In ihrer schlichten Formensprache nähern sich Meusers eher geometrische Arbeiten einer konstruktivistischen Klarheit und erinnern damit und in der Materialverwendung an Strategien der Minimal Art. Mit der Werkgruppe “Knautsch” erweiterte der Künstler dieses Idiom und entwickelte ab 2011 Arbeiten, die – den onomatopoetischen Titel aufgreifend – verbogen, gequetscht, eben “geknautscht” erscheinen. Als Beuys- Student an der Staatlichen Kunstakademie Düsseldorf hat sich sein abstrakt-konstruktivistisches Formenvokabular insbesondere im Umfeld der Arbeit von Künstlerkollegen wie Blinky Palermo und Imi Knoebel herausgebildet, die so wie Martin Kippenberger einen prägenden Einfluss auf seine Arbeit hatten. Mit seinem Freund Kippenberger teilte Meuser eine ironisch-nüchterne Arbeitshaltung und besuchte diesen manchmal auch zum “Titel kloppen”.

Letztlich überführt Meuser das Material in seiner Handhabung und Inszenierung und vor allem auch durch die skurril pointierten Titel auf ironische Weise in eine zwischen Banalität und Poesie schwankende Alltagswelt. Die witzigen bis respektlosen Titel der Arbeiten speisen sich oft aus der unverkennbar direkten und schnoddrigen Alltagsrhetorik des Ruhrgebiets, Schlagern, Sprichworten oder Witzen. In ähnlicher Weise wie der bearbeitete Schrott sind diese Titel Fundstücke, die ihres ursprünglichen Wirkungsfeldes entzogen sind und die nun innerhalb einer neuen selbstreferentiellen Bild-Text-Einheit Räume öffnen für ikonographische Zuspitzungen und verschiedenste – zuweilen anarchische – Verknüpfungen.

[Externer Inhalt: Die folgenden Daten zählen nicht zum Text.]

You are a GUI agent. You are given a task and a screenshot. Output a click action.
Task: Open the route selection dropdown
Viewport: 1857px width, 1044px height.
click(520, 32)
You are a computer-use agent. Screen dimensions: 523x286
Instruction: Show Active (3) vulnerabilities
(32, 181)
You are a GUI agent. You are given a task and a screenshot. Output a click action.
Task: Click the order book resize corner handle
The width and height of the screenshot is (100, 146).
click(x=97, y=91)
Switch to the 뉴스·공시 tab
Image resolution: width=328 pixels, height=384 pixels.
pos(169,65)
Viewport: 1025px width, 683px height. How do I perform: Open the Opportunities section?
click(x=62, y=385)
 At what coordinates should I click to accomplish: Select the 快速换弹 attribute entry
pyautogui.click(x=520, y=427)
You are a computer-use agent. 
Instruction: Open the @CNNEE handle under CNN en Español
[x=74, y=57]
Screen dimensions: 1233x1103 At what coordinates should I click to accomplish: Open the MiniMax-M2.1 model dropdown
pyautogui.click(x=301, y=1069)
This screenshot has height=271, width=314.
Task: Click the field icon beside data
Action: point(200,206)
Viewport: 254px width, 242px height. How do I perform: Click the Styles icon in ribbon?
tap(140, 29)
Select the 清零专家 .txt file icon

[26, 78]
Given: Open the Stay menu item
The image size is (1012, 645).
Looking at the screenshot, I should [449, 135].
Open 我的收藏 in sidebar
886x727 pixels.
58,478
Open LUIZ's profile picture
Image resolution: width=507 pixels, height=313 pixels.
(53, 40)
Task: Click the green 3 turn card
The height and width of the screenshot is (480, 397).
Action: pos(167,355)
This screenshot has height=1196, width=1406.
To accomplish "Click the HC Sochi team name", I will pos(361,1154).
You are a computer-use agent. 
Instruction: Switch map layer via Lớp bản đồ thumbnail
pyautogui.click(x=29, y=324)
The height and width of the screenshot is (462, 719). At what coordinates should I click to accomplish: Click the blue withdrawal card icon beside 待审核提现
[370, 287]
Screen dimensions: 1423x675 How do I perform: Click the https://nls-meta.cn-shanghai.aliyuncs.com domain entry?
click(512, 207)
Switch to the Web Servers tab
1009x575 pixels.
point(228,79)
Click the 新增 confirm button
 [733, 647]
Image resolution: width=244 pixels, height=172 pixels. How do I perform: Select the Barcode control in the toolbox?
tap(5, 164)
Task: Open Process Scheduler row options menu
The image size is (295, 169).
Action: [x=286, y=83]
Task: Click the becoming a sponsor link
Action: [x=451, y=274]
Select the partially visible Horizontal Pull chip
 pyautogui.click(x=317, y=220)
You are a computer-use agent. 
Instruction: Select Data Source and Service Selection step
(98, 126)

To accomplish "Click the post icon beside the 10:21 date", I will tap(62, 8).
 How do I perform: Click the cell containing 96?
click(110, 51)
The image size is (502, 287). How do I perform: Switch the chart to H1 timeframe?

Meuser wurde 1947 in Essen geboren und lebt und arbeitet in Karlsruhe. Zwischen 1968 und 1976 studierte er bei Joseph Beuys und Erwin Heerich an der Staatlichen Kunstakademie in Düsseldorf. Seine Arbeit wurde in zahlreichen Einzelausstellungen gezeigt: Knautsch, Städtische Galerie, Karlsruhe (2011); Die Frau reitet und das Pferd geht zu Fuß, Kunsthalle Düsseldorf (2008); Oldenburger Kunstverein (2003); Metrostation Oberkampf, Staatliche Kunstakademie der Bildenden Künste, Karlsruhe (1996) und Kunsthalle Zürich (1991). Zu den wichtigsten Gruppenausstellungen zählen: Städtische Galerie Karlsruhe; Museum Morsbroich, Leverkusen; Museo de Arte Contemporanéo Gas Natural Fenosa, A Coruña (alle 2015); haubrokprojects fahrbereitschaft, Berlin; Kunst- und Ausstellungshalle der Bundesrepublik Deutschland, Bonn (beide 2013); Kunsthalle Darmstadt (2012); Temporäre Kunsthalle, Berlin (2010); Bonner Kunstverein (2007); ZKM Museum für Neue Kunst und Medien, Karlsruhe (2006, 2002); Museum am Ostwall, Dortmund (2001). 1992 nahm er an der documenta IX in Kassel teil. Seine Arbeiten sind in renommierten öffentlichen und privaten Sammlungen vertreten wie Städtisches Museum Abteiberg, Mönchengladbach; Museum Ludwig, Köln; Kunstmuseum Stuttgart; Staatsgalerie Stuttgart; ZKM / Zentrum für Kunst und Medientechnologie, Karlsruhe; Sammlung Falckenberg, Hamburg; Sammlung Grässlin, St. Georgen; The Margulies Collection, Miami; Sammlung Viehof, Mönchengladbach.